Data to examine -
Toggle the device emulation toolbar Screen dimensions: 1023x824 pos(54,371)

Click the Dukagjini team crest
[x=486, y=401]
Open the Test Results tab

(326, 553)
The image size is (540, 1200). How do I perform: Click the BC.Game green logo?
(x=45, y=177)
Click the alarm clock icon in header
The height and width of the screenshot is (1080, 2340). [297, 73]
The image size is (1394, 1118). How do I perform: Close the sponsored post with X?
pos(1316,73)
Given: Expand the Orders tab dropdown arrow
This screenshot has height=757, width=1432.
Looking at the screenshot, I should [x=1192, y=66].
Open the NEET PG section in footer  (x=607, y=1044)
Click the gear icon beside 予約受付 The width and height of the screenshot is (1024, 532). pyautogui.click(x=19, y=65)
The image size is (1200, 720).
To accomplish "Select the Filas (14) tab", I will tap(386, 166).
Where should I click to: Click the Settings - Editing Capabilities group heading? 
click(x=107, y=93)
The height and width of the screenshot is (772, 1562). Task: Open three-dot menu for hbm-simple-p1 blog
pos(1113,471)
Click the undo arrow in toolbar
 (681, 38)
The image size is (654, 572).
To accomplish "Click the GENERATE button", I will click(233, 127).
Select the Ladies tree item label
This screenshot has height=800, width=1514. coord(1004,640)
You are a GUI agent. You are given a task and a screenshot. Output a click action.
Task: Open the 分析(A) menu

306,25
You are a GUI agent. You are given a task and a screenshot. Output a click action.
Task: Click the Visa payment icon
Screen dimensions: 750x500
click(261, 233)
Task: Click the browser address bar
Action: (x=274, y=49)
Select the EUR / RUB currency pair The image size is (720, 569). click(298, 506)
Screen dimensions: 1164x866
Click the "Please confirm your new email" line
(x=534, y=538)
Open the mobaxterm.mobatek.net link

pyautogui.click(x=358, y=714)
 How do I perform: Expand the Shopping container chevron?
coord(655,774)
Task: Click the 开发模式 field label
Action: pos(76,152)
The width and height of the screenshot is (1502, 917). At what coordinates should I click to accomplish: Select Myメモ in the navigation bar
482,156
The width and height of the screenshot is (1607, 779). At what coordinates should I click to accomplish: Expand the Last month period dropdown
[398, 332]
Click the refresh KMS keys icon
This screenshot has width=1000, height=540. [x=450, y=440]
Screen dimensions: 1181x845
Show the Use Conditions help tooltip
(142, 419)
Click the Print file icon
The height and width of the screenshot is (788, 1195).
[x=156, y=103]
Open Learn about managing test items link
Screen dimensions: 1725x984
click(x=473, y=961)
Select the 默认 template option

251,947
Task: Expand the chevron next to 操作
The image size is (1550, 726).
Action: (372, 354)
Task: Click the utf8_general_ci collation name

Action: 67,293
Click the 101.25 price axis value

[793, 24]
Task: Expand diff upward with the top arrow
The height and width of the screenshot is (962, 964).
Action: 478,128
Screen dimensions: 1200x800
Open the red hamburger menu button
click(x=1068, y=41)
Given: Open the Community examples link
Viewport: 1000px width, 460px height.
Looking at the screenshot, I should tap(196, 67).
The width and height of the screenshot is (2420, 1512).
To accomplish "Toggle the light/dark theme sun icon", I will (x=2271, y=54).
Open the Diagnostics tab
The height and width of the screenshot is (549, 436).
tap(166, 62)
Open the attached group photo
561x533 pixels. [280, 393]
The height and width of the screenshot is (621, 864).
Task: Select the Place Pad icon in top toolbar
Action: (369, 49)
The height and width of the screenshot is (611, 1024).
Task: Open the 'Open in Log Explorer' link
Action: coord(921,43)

What you will do - Scan the listing above for the line that has "Click the gear", then copy exactly from that line through the line that has "Open Learn about managing test items link".

Your response -
Click the gear icon beside 予約受付 The width and height of the screenshot is (1024, 532). pyautogui.click(x=19, y=65)
The image size is (1200, 720).
To accomplish "Select the Filas (14) tab", I will tap(386, 166).
Where should I click to: Click the Settings - Editing Capabilities group heading? 
click(x=107, y=93)
The height and width of the screenshot is (772, 1562). Task: Open three-dot menu for hbm-simple-p1 blog
pos(1113,471)
Click the undo arrow in toolbar
 (681, 38)
The image size is (654, 572).
To accomplish "Click the GENERATE button", I will click(233, 127).
Select the Ladies tree item label
This screenshot has height=800, width=1514. coord(1004,640)
You are a GUI agent. You are given a task and a screenshot. Output a click action.
Task: Open the 分析(A) menu

306,25
You are a GUI agent. You are given a task and a screenshot. Output a click action.
Task: Click the Visa payment icon
Screen dimensions: 750x500
click(261, 233)
Task: Click the browser address bar
Action: (x=274, y=49)
Select the EUR / RUB currency pair The image size is (720, 569). click(298, 506)
Screen dimensions: 1164x866
Click the "Please confirm your new email" line
(x=534, y=538)
Open the mobaxterm.mobatek.net link

pyautogui.click(x=358, y=714)
 How do I perform: Expand the Shopping container chevron?
coord(655,774)
Task: Click the 开发模式 field label
Action: pos(76,152)
The width and height of the screenshot is (1502, 917). At what coordinates should I click to accomplish: Select Myメモ in the navigation bar
482,156
The width and height of the screenshot is (1607, 779). At what coordinates should I click to accomplish: Expand the Last month period dropdown
[398, 332]
Click the refresh KMS keys icon
This screenshot has width=1000, height=540. [x=450, y=440]
Screen dimensions: 1181x845
Show the Use Conditions help tooltip
(142, 419)
Click the Print file icon
The height and width of the screenshot is (788, 1195).
[x=156, y=103]
Open Learn about managing test items link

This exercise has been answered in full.